“O espírito de entreajuda funcionava”

Nas tarefas, as pessoas ajudavam-se. Ajudavam mesmo. A moeda de troca era essa. A minha mãe ia ajudar outra pessoa a cavar e depois essa pessoa vinha ajudar a minha mãe. Não havia pagamentos. Não se ganhava dinheiro a fazer estas tarefas do campo. Não eram remuneradas. Era tudo feito voluntariamente. Ninguém chegava ali:

- “Vais trabalhar para mim e eu dou-te “x”.”

Não era assim. Era mesmo troca por troca de trabalho. O espírito de entreajuda funcionava porque era mesmo assim. Isto era pobre. Se havia algumas pessoas com mais dinheiro, a gente não via. Nem demonstravam. Nem elas próprias pagavam a alguém. Se fosse preciso, mesmo que tivessem mais dinheiro, ajudavam as outras pessoas, se vissem necessidade. E depois pediam também ajuda.

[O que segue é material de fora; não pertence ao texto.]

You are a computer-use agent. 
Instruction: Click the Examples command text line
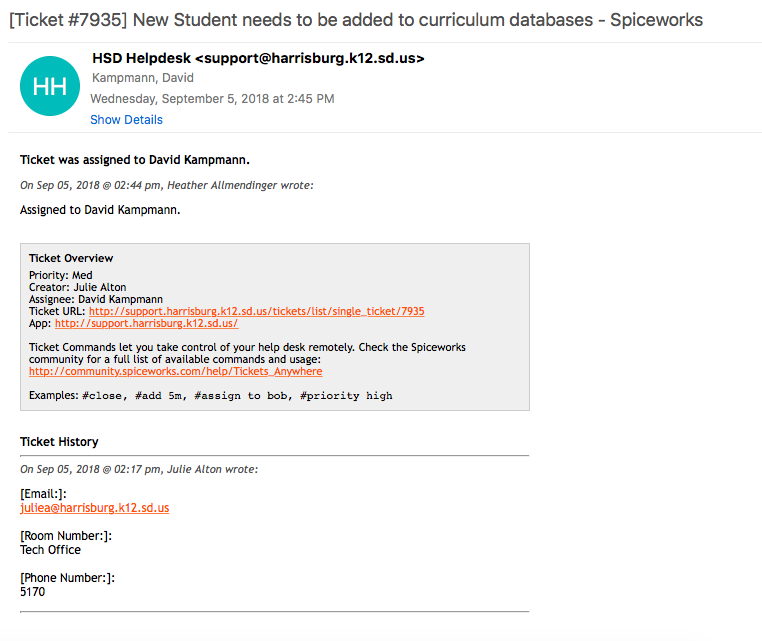(210, 396)
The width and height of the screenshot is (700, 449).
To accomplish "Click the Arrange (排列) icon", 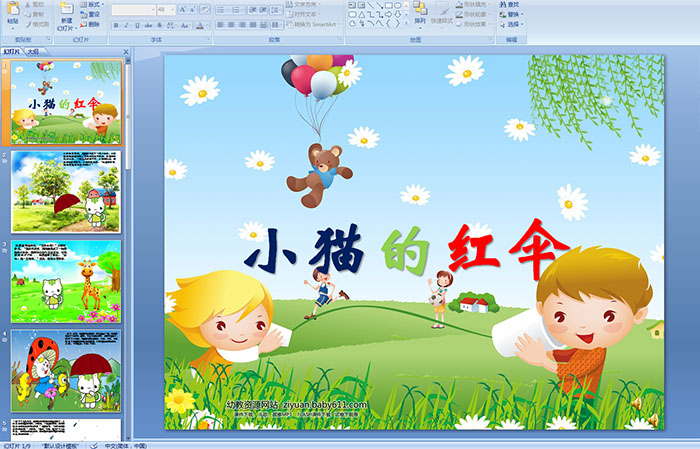I will tap(420, 14).
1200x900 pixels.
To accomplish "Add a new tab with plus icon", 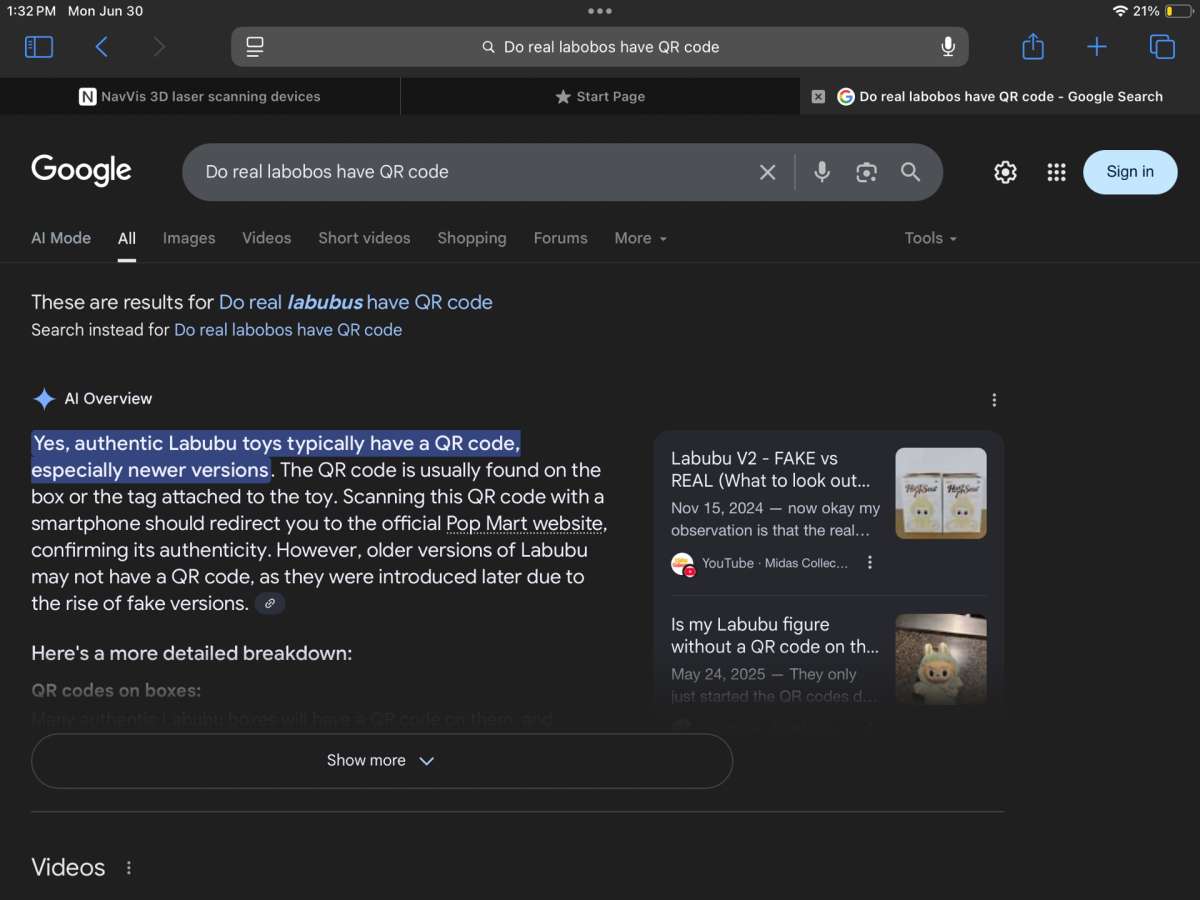I will click(x=1097, y=47).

As pessoas de fora, normalmente, eram vistas como intrusos. Não aceitavam assim muito bem. Diziam logo que eram ciganos, que andavam para aí, ou que eram isto e aquilo. Recordo-me que quando os carros começaram a aparecer ali no largo, as pessoas metiam-se todos para dentro de casa. Era muito fechado, mesmo. É difícil explicar esse pormenor, mas acho que dá para entender. Não tem nada a ver com os dias de hoje. Agora, através dos filhos, muitas pessoas já modificaram um bocadinho. Pouco, mas já modificaram. Agora há 40 anos, era 30 vezes pior do que agora. O Piódão está muito diferente, mas conservou-se até esta altura. Tudo se conserva, mas também se destrói de um dia para o outro. A partir de certa altura, não deixaram destruir assim tão fortemente. Mas se isto está assim foi devido mesmo ao enclave em que está.